> _Document segment_:
■ ■ ■ ■

2.2 Second performance ratio’s generation

Financial markets have experienced several major variations and corrections over the last three decades [the 1987 stock crash, the Internet Bubble (2000), the subprime crisis (2007), the global financial crisis (2008–2009), etc.] that resulted in great volatility excess and extreme losses. Furthermore, an analysis of the effects of the recent global financial crisis points to the importance of high systemic risk that stimulated the propagation of the crisis from the US to several developed and emerging financial markets. However, previous performance ratios were not adapted to take extreme losses and therefore the tail distribution risk into account, which led to several errors and incorrect notations for risky financial assets (i.e. subprime assets). In order to adjust performance ratios to extreme risk and better take the linkage increase between international financial markets into account, several extensions have been proposed that we classify in a second generation of performance ratios.

Dowd (2000) proposes an adjusted to extreme risk ratio similar to the Sharpe ratio but that proxies the risk by the Value-at-Risk (VaR) rather than total risk [Eq. (8)]. Let’s recall that the VaR describes the possible loss of an investment, which is not exceeded for a given probability and a given horizon.

Under the normal distribution hypothesis, the Value-at-Risk of an asset i corresponds to:

$$\begin{aligned} VaR_i(\alpha )=&-\left( {R_i^d +z_\alpha \sigma _i } \right) \end{aligned}$$
(7)

where \(z_\alpha \) is the \(\alpha \)-quantile of the standard normal distribution, \(R_i^d\) is the mean return, \(\sigma _i\) is the volatility parameter,

Regarding the estimation of the VaR,Footnote 10 the historical method is preferred in practice as it does not require any assumption of the distribution, which is determined from the historical data. However, as the normality distribution hypothesis is often rejected for financial data, Cornish–Ficher developed the Modified Value-at-Risk that has the advantage of taking further asymmetry (skewness excess) and leptokurtic character (Kurtosis excess) into account.

$$\begin{aligned} RVaR_i (\alpha )=\frac{E( {R_i })-R_f }{VaR({R_i })} \end{aligned}$$
(8)

■ ■ ■ ■

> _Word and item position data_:
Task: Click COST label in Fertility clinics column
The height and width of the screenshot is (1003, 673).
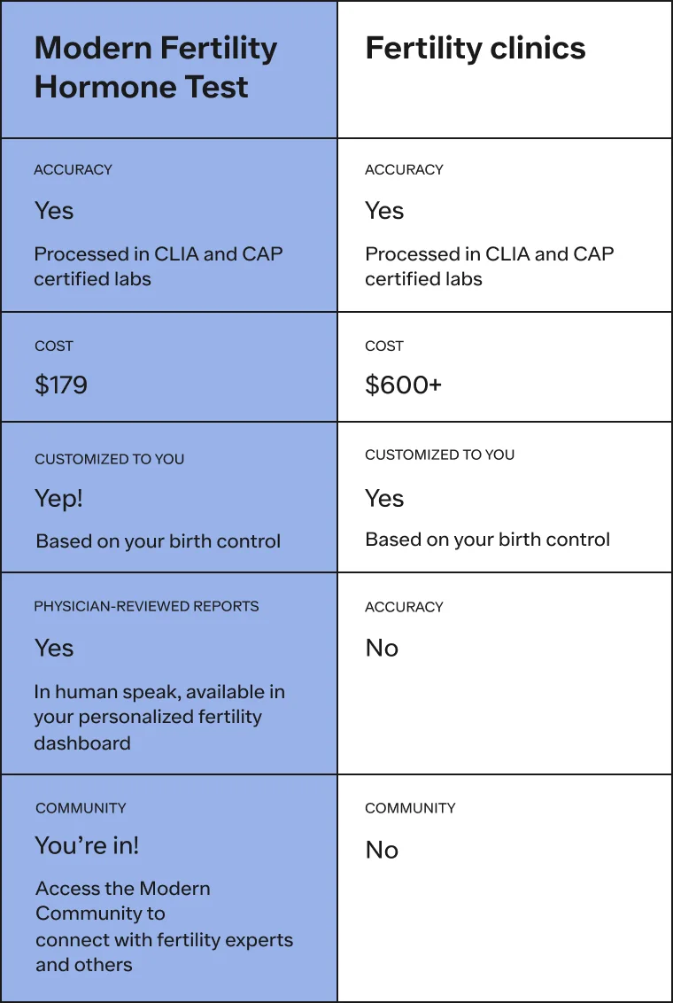Action: 384,346
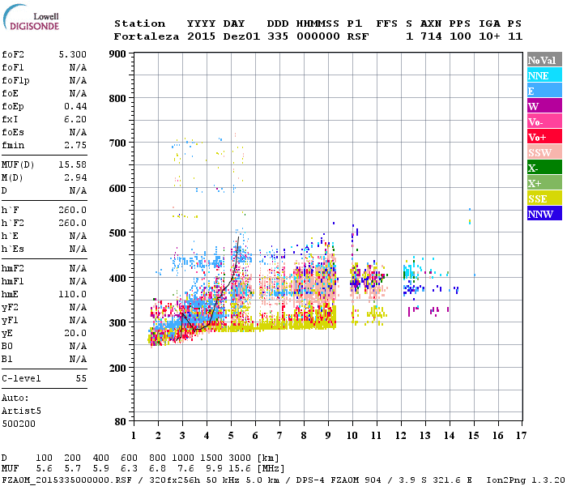
Task: Click the MUF(D) value 15.58
Action: (72, 165)
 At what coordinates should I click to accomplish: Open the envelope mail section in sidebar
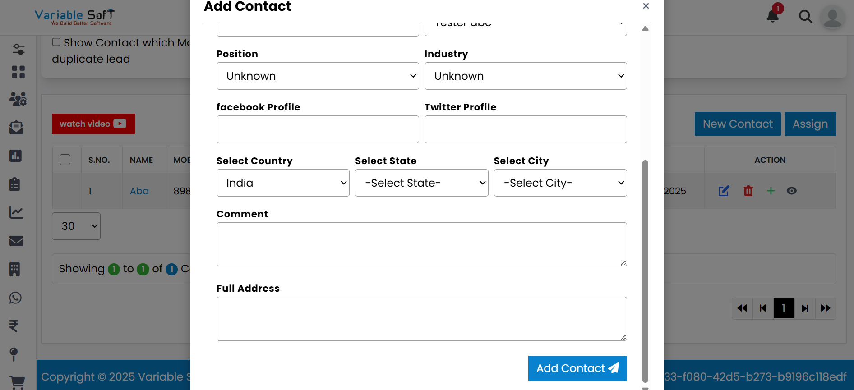point(16,241)
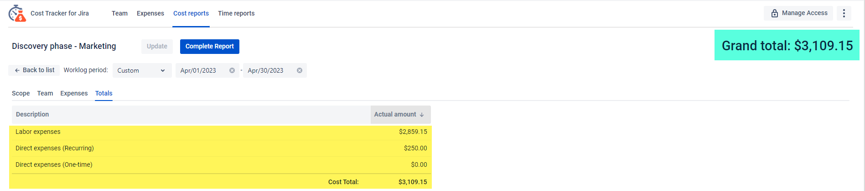Viewport: 865px width, 191px height.
Task: Switch to the Scope tab
Action: 21,93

■ ■ ■ ■

> _Requirements_:
1. In the performance ratio section, what does Dowd's ratio use to measure risk in place of total risk?
2. Repeat the performance ratio section word for word, everything from "Regarding the estimation" down to "excess) into account.".
3. Write what comes next in the performance ratio section, picking up after its last line.
You won't need the records for any of this.

> _Final results_:
1. The Value-at-Risk (VaR).

2.
Regarding the estimation of the VaR,Footnote 10 the historical method is preferred in practice as it does not require any assumption of the distribution, which is determined from the historical data. However, as the normality distribution hypothesis is often rejected for financial data, Cornish–Ficher developed the Modified Value-at-Risk that has the advantage of taking further asymmetry (skewness excess) and leptokurtic character (Kurtosis excess) into account.

3.
While the VaR enables the probability of extreme risk to be taken into consideration, it has been subject to some criticism as it is neither convex nor sub-additive. To overcome these limitations, Martin et al. (2003) proposed another extension, the STARR ratio, whose performance measure is based on the Conditional Value-at-Risk (CVaR). This risk measure is more informative than the VaR as it evaluates the mean of large losses beyond VaR-level. The CVaR also satisfies certain plausible axioms of Artzner et al. (1999) and is considered as a coherent measure of risk in the literature (Pflug 2000). Formally, the CVaR is defined as:

$$\begin{aligned} CVaR_i(\alpha )= E\left[ {R_i \left( {R_i \le VaR_i (\alpha )} \right. } \right] \end{aligned}$$
(9)

where \(R_i\) denotes the return of a risky asset i.

Hence, the corresponding performance ratio becomes:

$$\begin{aligned} RCVaR_i(\alpha )=\frac{E( {R_i } )-R_f }{CVaR( {R_i })} \end{aligned}$$
(10)

Biglova et al. (2004) proposed a performance measure called the Rachev ratio, based on the ratio between average earnings and mean losses. The Rachev ratio is computed using the same idea as a CVaR risk measure, with the particularity that it focuses on the right-tail reward potential. Formally, the Rachev ratio corresponds to:

$$\begin{aligned} R-Ratio\left( {\alpha , \beta } \right) =\frac{CVaR_{1-\alpha } \left( {r_{risk{\text{- }}free\left( {benchmark} \right) } \hbox { }-r_{portfolio\left( {asset} \right) } } \right) }{CVaR_{1-\alpha } \left( {r_{portfolio\left( {asset} \right) } -r_{risk{\text{- }}free\left( {benchmark} \right) } } \right) } \end{aligned}$$
(11)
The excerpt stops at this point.